Knowing someone has a vested interested in not agreeing or helping you, gives you an opportunity to address a problem before delegating and experiencing a lack of cooperation. The challenge is, we are not educated to understand that emotions are simply information of how we are experiencing our perception.Therefore, rather than using emotional intelligence for the understanding of each other, we often avoid and fear it, thereby compounding the problems that are natural consequences from not understanding each other’s needs.
Not understanding the importance of EQ could result in damaging office politics, low morale and, ultimately, lost time and money. If people are stressed and feel they are under threat, their brain chemistry changes and they lose adequate access to their IQ.Their objectives shift from seeking to achieve common goals to fighting for individual survival. The blood and oxygen that reside in the logical part of the brain (neo cortexes) moves to the back of the brain when a person is under stress – the part where quick survival decisions are made.

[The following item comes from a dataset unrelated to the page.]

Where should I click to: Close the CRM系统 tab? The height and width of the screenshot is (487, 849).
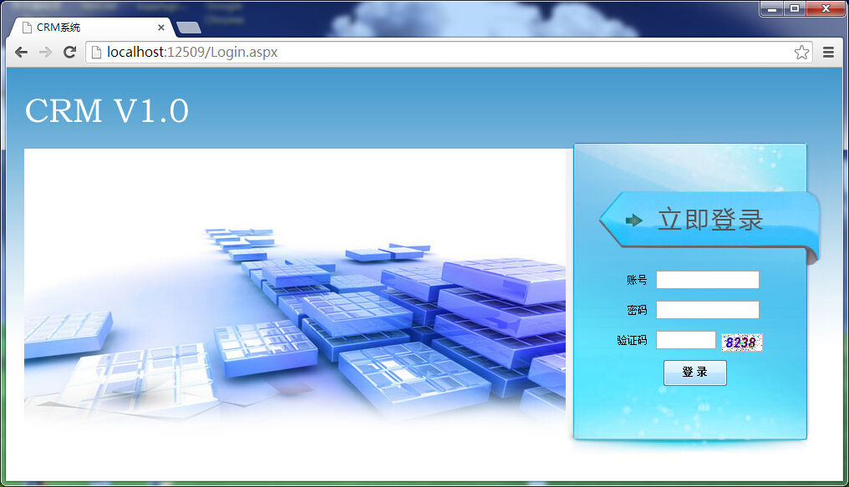tap(161, 28)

For example, if you are about to be run over by a bus, you don’t need your logical brain to analyse the situation, you need quick reflexes to dive out of the way. Hence when we are under threat in the workplace, our blood flow moves away from the part of the brain we need most to make logical and rational decisions that are best for the company.Instead, we shift our focus to survival, thereby engaging our less intelligent form of animal instinct that proves to be handy in the jungle, but destructive in the workplace.
EQ Management Recommendations
To combat the problems caused by office politics and low morale, we can protect the company IQ bank through effective EQ management via the following 6 recommendations:
1. All managers and work colleagues are to improve their ability to identify and deliver genuine specific praise and constructive feedback (criticism).
2. The company view on mistakes must shift from condescending judgement to seeing mistakes as opportunities to evolve. Work colleagues will sooner admit to mistakes if they do not feel they will be punished and looked down upon.
3. Communicate that anyone caught de-positioning anyone whether it be staff or clients will receive a written warning.
4. Create frequent team building opportunities such as mystery trips to leisure activities that encourage team participation and fun.
5. Facilitate solutions from staff rather than handing down instructions. This way, they build confidence in their abilities and are more likely to implement solutions they feel have also come from them.
6. Learn to communicate without negative emotions that corrupt the message and incite poor listening and defensive behaviour.